In New York, where Reeves is considered a breath of fresh air, there seems to be mild astonishment at all this fuss in Denver. "I haven't heard one grumble from one player yet," says Giant quarterback Phil Simms.

In fact, Reeves was never a full-blown ogre in Denver. He was just old school: distant, stern and unapproachable. "He's a Tom Landry type," says Mecklenburg. "He's in charge, he sets the rules, and he's very successful." But the anxiety that Reeves nurtured among his players apparently began to cat at the veterans. "I had the opportunity to play in three Super Bowls because of his approach," Mecklenburg says. "But it was so intense, so much fear of failure. Once, we lost two or three in a row, and he took away our lunches." Mecklenburg spreads his huge hands as if to indicate that enough is enough.

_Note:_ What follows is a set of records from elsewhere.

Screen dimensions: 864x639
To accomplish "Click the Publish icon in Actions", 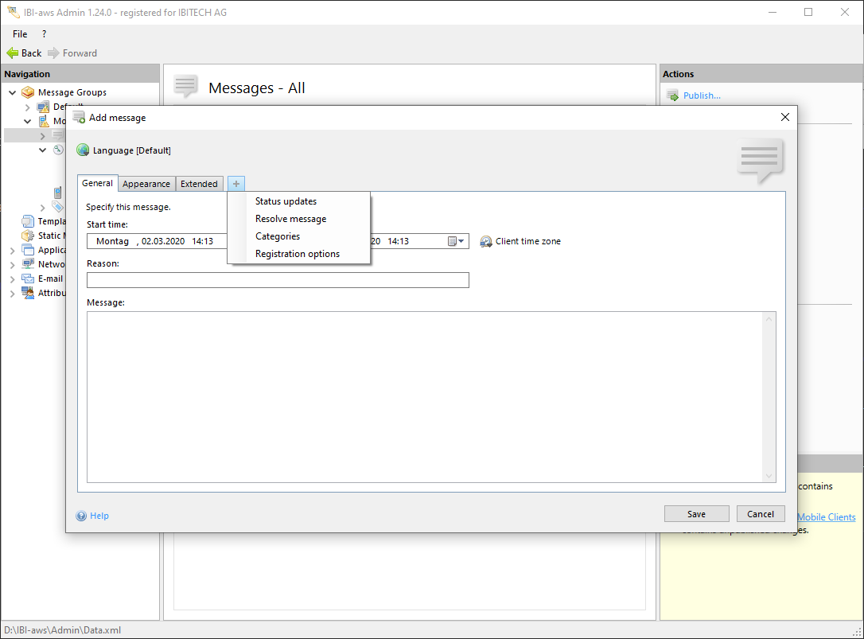I will click(672, 95).
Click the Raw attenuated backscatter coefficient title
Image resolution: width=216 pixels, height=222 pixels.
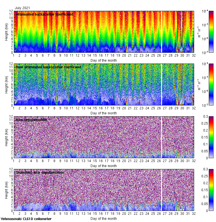click(48, 67)
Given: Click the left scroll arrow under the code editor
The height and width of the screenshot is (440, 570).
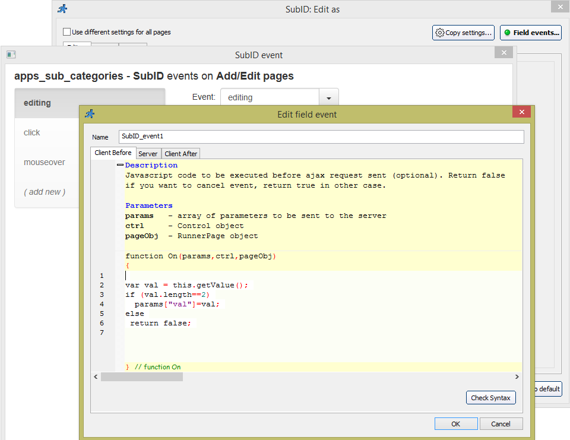Looking at the screenshot, I should [96, 376].
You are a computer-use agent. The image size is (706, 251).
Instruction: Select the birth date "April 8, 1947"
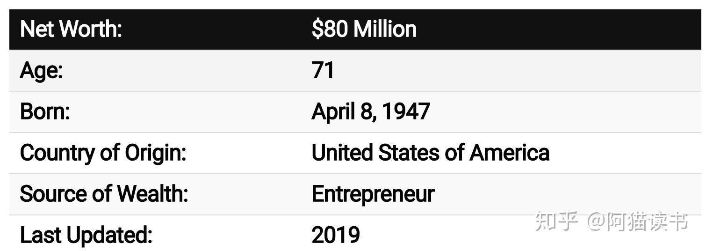[x=370, y=111]
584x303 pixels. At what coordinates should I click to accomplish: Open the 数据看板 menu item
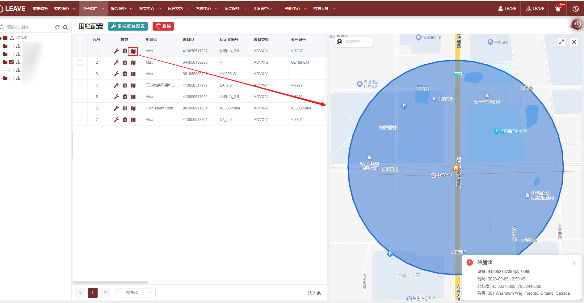click(x=40, y=9)
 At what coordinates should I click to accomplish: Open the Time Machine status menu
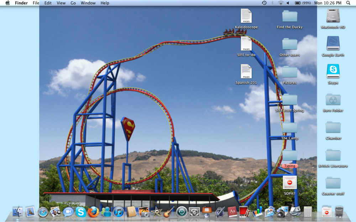(264, 3)
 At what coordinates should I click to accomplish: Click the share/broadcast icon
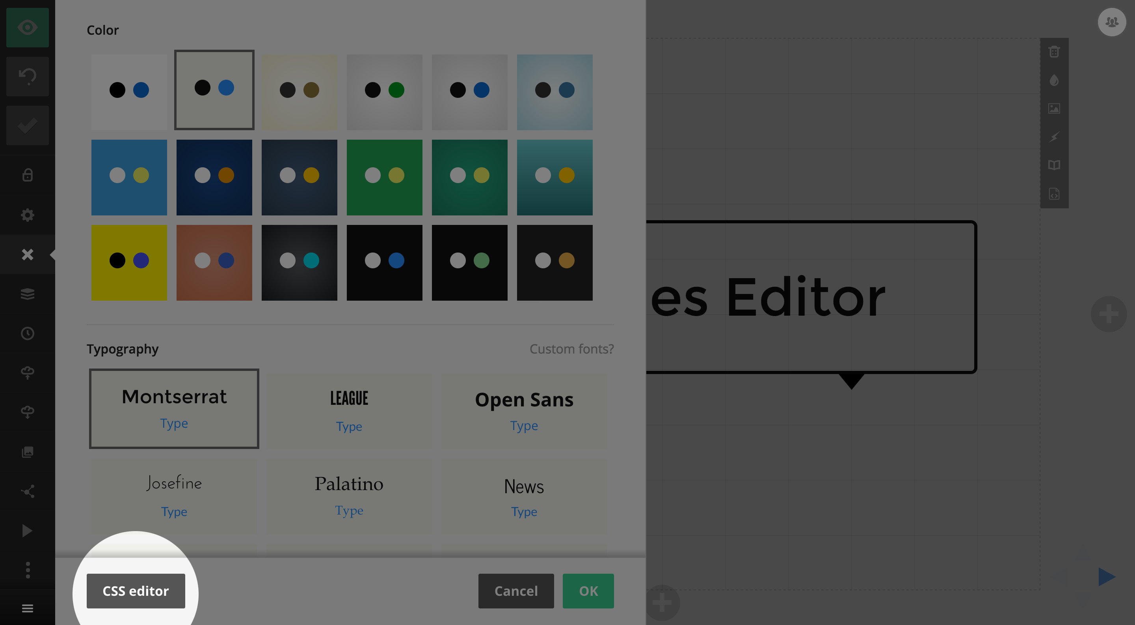[x=27, y=490]
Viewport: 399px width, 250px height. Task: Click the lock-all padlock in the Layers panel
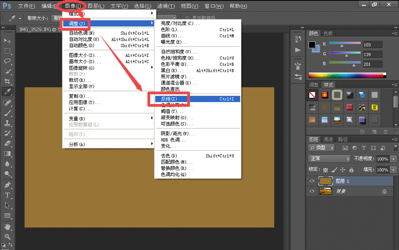pos(350,169)
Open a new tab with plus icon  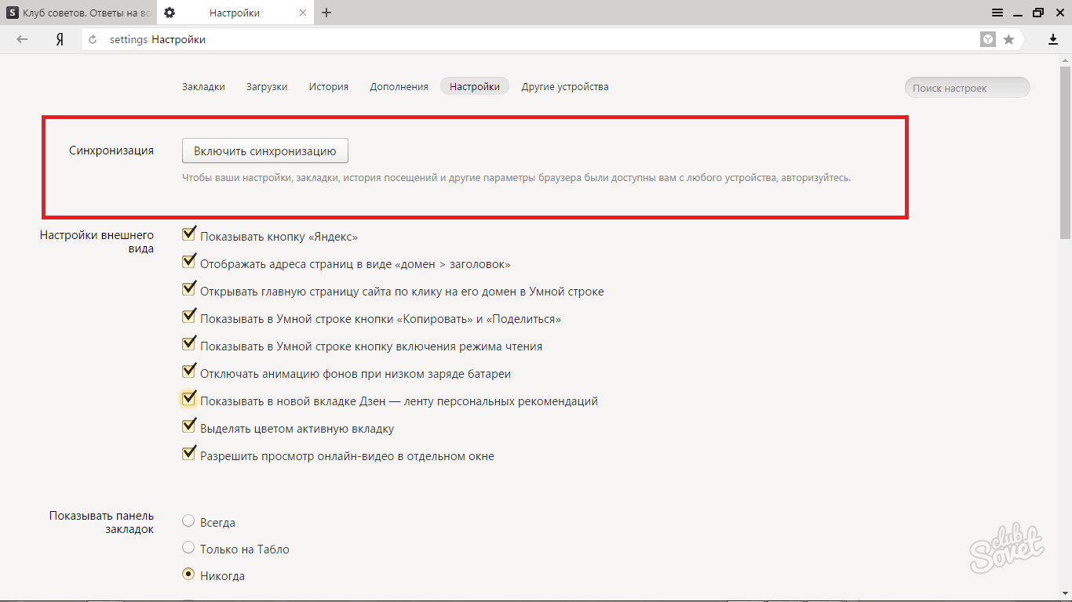point(326,13)
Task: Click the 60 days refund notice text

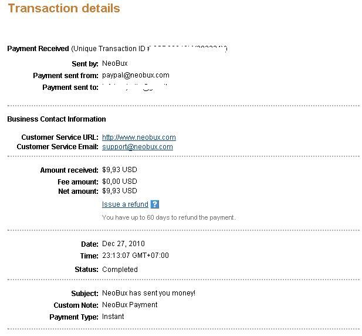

That feeling had eventually spread to the club's management, and owner Pat Bowlen finally decided on a new direction for his team. For all their talk now, the players were by no means mutinous last year, and Bowlen wasn't likely to make a change just because his players had missed lunch. But Bowlen felt certain that a new approach was necessary if his team was going to see a Denver Super Bowl V.

The question was, Which approach would be better? Of Bowlen's two candidates for the coaching job, San Francisco 49er offensive coordinator Mike Shanahan was the more similar to Reeves. However, as a former quarterback coach in Denver, Shanahan did bring a working relationship with Elway to the table. Elway did not campaign for Shanahan, but neither did he mask his enthusiasm for his old coach. The other candidate was Phillips, mostly famous for being the son of former NFL head coach Bum Phillips but highly regarded around the league as the defensive coordinator in Denver, his most recent stop in a 17-year career.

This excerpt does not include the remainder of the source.